Über 290 Kunstwerke, Denkmäler und Zierbrunnenanlagen gibt es allein in Mitte. Das sei eine schöne Sache, findet der Kriminalhauptkommissar. Umso trauriger sei es, wenn diese Arbeiten einfach von der Bildfläche verschwinden. Schließlich würden die Menschen Bezüge zu den Werken aufbauen. Abgesehen davon, dass Skulpturen, von denen keine Gussform mehr existiert, unwiederbringlich zerstört sind, wenn sie einmal zersägt wurden. Besonders schlimm seien die Fälle auf Friedhöfen.

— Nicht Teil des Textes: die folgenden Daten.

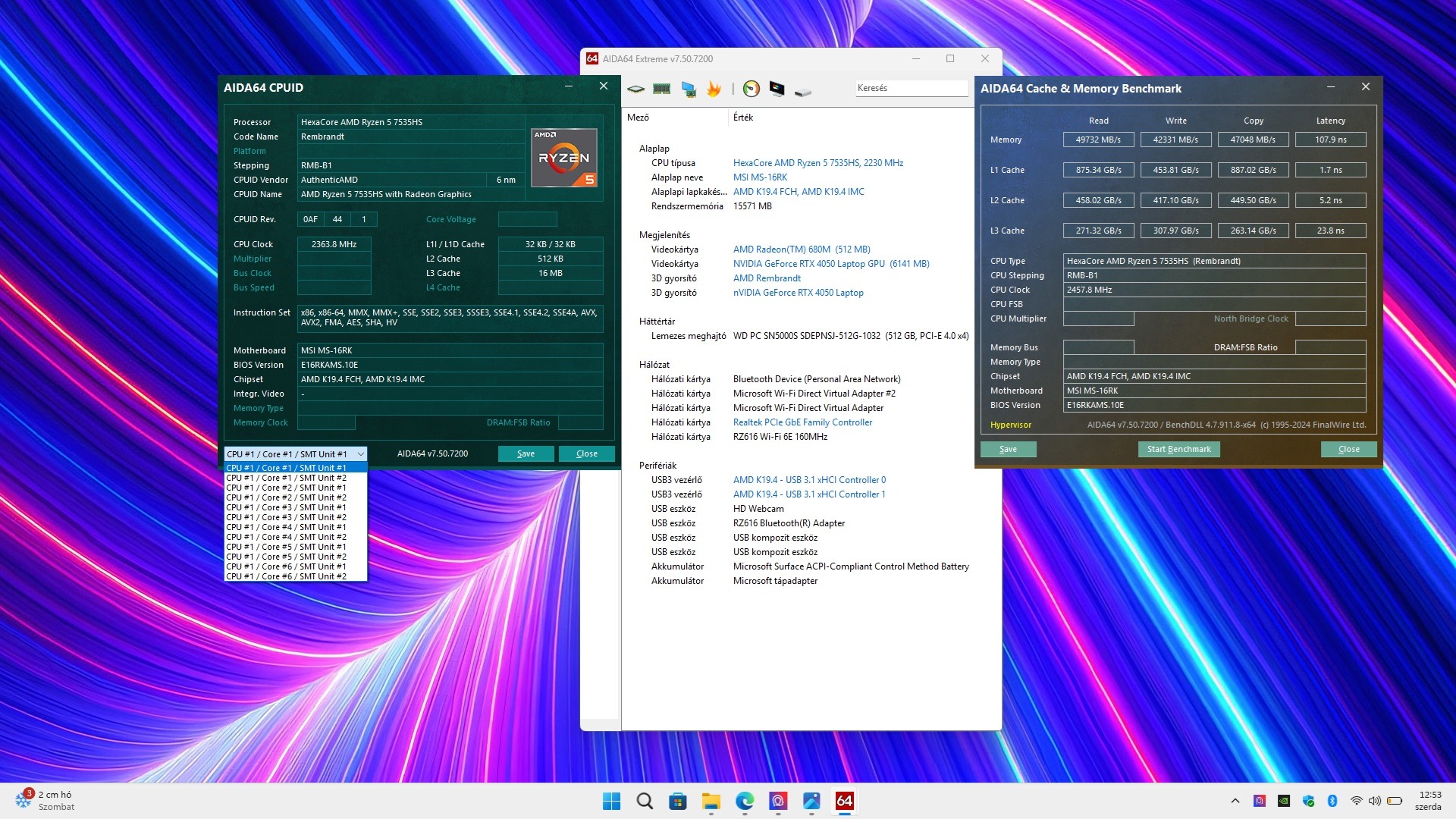Image resolution: width=1456 pixels, height=819 pixels.
Task: Click the CPU chip toolbar icon
Action: pyautogui.click(x=636, y=89)
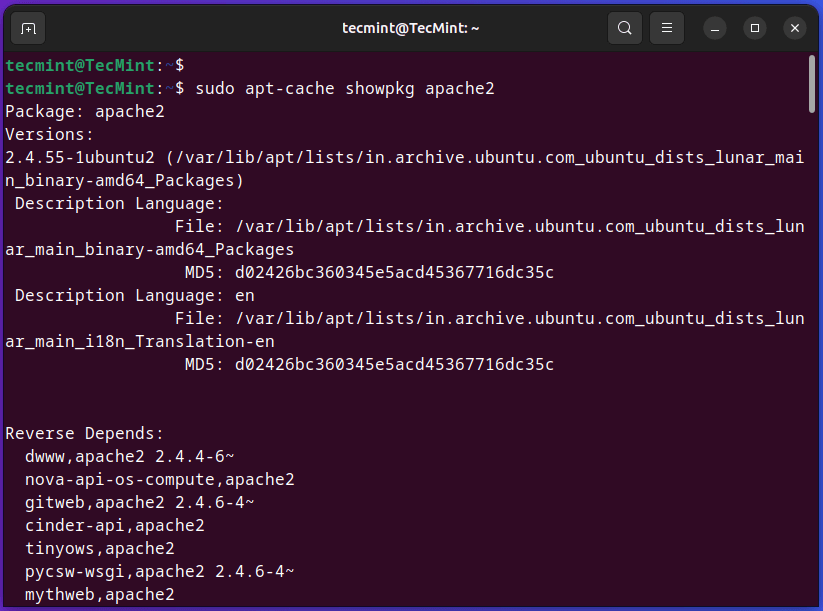Click the title 'tecmint@TecMint: ~'
Viewport: 823px width, 611px height.
410,28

Die Liste der verschwundenen Werke ist lang

Die Liste der Werke, die seit 1990 in Berliner Bezirken verschwunden sind, ist lang. Da wäre etwa die Bronzeskulptur „Die große Liegende“ vom Künstler Siegfried Kropp, die 2013 aus dem Park am Obersee gestohlen wurde. Oder Fritz Kühns’ „Feuerschale“, die man 2012 aus dem Zentralfriedhof Friedrichsfelde entwendete. Im selben Jahr war auch die Skulptur „Männlicher Akt Tomski“ von Sabina Grzimek aus dem Marzahner Bürgerpark geklaut worden und am Husemannplatz fehlt seit geraumer Zeit der „Bär“ von Künstlerin Birgit Horota. Auch im Bürgerpark Pankow vermisst man künstlerische Arbeiten, die dort einst standen, genauso wie im Volkspark Prenzlauer Berg. Die Aufklärungsquote der Fälle lag 2017 bei etwa 40 Prozent – bei rund 50 Kunstdiebstählen. Für Diebstähle von Kunst aus dem öffentlichen Raum gibt es keine gesonderte Zahl.

Für den Erhalt der Kunstwerke geben die Bezirke jährlich beträchtliche Summen aus. Der durchschnittliche jährliche Bedarf an Pflege und Unterhaltung wird vom Abgeordnetenhaus auf 30.000 Euro pro Bezirk geschätzt. Mitte beispielsweise hat im Zeitraum 2015 bis 2017 insgesamt 501.300 Euro für die Restaurierung von Denkmälern aus Titeln des Straßen- und Grünflächenamtes ausgegeben. Maßnahmen, um die Werke vor Diebstahl zu schützen, gibt es nicht.

Eine Maßnahme zu finden ist schwierig

Das sei unverhältnismäßig teuer, heißt es etwa aus dem Bezirksamt Treptow. Nachdem mehrfach versucht wurde, Skulpturen aus dem Volkspark Friedrichshain zu stehlen, was bei einigen Werken auch gelang, wurden einige Kunstwerke im Februar 2014 in einem Werkhof eingelagert: die „Schwimmerin“, der „Mädchenakt“, „Turnübung“ und „Große auf einem Bein“. Von anderen, besonders wertvollen Arbeiten sollen Abgüsse gemacht worden sein, teilte das Berliner Abgeordnetenhaus schon im vergangenen Jahr mit.

Die Polizei habe in einigen Parkanlagen auch schon verstärkt Streifendienst eingesetzt, erinnert sich Allonge. Allerdings sei dann an anderer Stelle in der Stadt ein Kunstwerk gestohlen worden. Es sei schwierig, eine Maßnahme zu finden, die die Sicherheit wirklich gewährleistet, sagt der LKA-Kommissar.